That Inc. was a little nervous about trying to recruit a lot of employees in a hurry here in the Twin Cities doesn’t seem like the kind of information that should be shared only on a need-to-know basis.

It’s not a particularly rare and precious insight. Executives of UnitedHealth Group might say the same thing.

The challenge of recruiting is what came out of feedback Amazon gave officials in our region, part of calls to most of the also-rans in the race to become a second headquarters town for Amazon.

A colleague here had been asking Greater MSP, the economic development group that led the state’s effort, for any Amazon feedback since last winter. That’s not long after the Twin Cities and more than 200 other metro areas were cut from the list of candidates and about when the Twin Cities got called the “clear loser” of this coast-to-coast contest by the Washington Post.

Apparently, we didn’t need to know.

Within hours of asking last week, Commissioner Shawntera Hardy of the Department of Employment and Economic Development cheerfully came on the phone to explain that we did get a call from Amazon, which she remembered as coming within a week of Amazon’s announcing its 20 finalists.

Amazon executives didn’t see a way to quickly recruit enough technology workers here. “It was the size of the demand, and within a year,” Hardy said.

As for public transit systems, international air transportation and other factors Amazon cared about, “we knocked it out of the park in those areas,” Hardy said. Taxpayer incentives “didn’t really come up” in the conversation.

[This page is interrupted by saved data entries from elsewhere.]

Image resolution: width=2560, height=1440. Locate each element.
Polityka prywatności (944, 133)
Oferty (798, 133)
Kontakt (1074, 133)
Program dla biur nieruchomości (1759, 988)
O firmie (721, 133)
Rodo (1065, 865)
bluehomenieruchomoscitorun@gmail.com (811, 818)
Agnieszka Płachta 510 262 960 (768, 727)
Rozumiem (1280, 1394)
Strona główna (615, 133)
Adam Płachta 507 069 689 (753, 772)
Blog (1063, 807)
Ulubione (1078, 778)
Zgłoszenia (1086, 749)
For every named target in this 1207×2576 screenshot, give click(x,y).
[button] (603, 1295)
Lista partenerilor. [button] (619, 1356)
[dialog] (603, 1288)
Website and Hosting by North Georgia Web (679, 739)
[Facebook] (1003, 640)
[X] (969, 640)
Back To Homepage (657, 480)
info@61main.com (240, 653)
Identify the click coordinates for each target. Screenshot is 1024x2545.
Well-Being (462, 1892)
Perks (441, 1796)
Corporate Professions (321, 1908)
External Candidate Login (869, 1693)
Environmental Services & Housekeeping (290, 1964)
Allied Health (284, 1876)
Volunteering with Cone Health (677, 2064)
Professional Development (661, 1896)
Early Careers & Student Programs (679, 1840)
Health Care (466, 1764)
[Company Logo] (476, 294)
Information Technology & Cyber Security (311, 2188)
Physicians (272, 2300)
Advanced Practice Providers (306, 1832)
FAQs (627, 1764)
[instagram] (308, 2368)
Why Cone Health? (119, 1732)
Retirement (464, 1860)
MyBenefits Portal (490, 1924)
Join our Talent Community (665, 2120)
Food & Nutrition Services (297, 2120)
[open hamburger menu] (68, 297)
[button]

As Hardy explained, the metro areas that decided to “bid” for the Amazon project with a taxpayer incentive package weren’t even responding to the RFP. Amazon hadn’t asked for a specific dollar bid.

There’s no reason to be surprised that Amazon would be concerned about the availability of the right employees, as that’s the reason it started planning for a second headquarters outside of its hometown of Seattle. As outlined in its request for proposal, there could be up to 50,000 new jobs. That kicked off an economic-development frenzy the likes of which no one had seen before.

The prospect of a second headquarters here for Amazon fell out of the daily conversation shortly after Amazon announced its 20 finalists in January. The topic only arose last week because the Wall Street Journal discussed how regions bumped from the competition took what they heard from Amazon and went to work trying to shore up the weaknesses that Amazon execs highlighted.

There’s no particular reason to think Amazon was trying to bamboozle state officials (and us) about the reasons behind this decision to boot the Twin Cities from its list of candidates. But among the 20 was Nashville, a metro area approximately half the size of the Twin Cities with a far lower percentage of residents working in so-called knowledge occupations or holding at least a college degree.

Sure, recruiting for 50,000 Amazon jobs will be a lot easier there.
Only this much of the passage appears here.